My mother died one spring morning in 2010. I was by her side. The windows had been opened so that she could hear the birds singing. I remember so clearly the arrival of dawn’s chorus. My mother had been in the process of dying all week and was heavily drugged with morphine to ease the pain of her disease.
When I was a child living at home, my mother and I were able to communicate without words—we just knew what the other was thinking. Moments before she died, my mother communicated with me again in that way. She told me that I had better get dressed and ready because things would go quickly afterward. I got up and left the room to dress. As soon as I came back, she was ready to go. I held her head in my hands as the last breath passed from her mouth.

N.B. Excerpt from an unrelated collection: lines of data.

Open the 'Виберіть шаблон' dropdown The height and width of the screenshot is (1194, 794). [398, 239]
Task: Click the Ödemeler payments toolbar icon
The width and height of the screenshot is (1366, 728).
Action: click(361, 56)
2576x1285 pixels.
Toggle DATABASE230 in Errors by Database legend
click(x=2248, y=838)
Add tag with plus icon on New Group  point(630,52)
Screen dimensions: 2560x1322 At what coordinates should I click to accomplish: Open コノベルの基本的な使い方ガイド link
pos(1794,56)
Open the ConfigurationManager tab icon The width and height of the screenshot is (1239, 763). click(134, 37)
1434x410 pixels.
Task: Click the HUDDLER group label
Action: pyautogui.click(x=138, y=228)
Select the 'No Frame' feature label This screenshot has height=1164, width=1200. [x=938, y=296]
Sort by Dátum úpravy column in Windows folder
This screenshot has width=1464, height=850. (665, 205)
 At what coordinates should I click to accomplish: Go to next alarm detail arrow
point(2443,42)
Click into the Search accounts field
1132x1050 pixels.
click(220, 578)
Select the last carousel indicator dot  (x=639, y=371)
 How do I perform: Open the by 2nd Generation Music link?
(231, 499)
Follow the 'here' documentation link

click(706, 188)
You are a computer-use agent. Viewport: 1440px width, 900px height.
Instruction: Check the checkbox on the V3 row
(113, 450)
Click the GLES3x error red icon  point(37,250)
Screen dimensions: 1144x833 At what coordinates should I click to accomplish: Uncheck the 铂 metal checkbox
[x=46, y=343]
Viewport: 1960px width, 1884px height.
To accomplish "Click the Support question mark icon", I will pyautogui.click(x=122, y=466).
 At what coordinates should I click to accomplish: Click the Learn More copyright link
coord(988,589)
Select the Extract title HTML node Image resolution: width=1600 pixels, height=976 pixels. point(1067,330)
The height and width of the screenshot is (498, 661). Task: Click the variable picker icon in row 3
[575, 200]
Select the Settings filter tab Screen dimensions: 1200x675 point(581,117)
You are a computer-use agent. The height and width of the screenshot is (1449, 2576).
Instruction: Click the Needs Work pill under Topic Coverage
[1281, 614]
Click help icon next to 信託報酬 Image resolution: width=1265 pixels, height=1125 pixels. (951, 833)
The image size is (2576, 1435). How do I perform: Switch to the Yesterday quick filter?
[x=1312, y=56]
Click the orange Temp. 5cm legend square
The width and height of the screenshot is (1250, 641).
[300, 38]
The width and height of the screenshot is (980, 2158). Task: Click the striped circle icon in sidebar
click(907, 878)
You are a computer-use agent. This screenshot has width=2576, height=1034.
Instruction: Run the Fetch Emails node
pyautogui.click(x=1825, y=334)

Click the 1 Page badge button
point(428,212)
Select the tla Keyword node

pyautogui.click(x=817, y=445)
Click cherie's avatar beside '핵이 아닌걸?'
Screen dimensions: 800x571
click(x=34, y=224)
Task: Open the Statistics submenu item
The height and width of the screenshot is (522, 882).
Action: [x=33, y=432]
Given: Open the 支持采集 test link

Once the fire was hot enough for the sweat, we all squeezed into the lodge. It was an intense sensation. At some point during the ceremony, I felt a breath come up from my belly, through my chest and out of my mouth. It was not my breath that I exhaled. It was my mother’s breath that I had been holding. Letting it go was a tremendous release.
SCHOOL YEARS
My mother was a bookkeeper by profession, but her real passion was her role as the family archivist. These are the pages from a book that she used to keep track of my progress through the school years. Each page in the book is an envelope that holds my report cards, drawings, letters from teachers, newspaper clippings, and other ephemera from my youth, as well as those wonderful school photos that serve as documentation of a metamorphosis from child to adult.
HOMEPLACE
They say that you can never go back home, but I disagree. I hadn’t planned on staying long, but after a couple of weeks I found that I did not want to leave. I took pleasure in roaming the woods where I played as a child. Maybe I was looking for myself, and maybe I found myself and discovered that I was—and was not—who I thought I was, or would be. The trees guided me, the wind talked to me. Some days the constructed world melted all around me as I walked, and I caught a glimpse of a different world.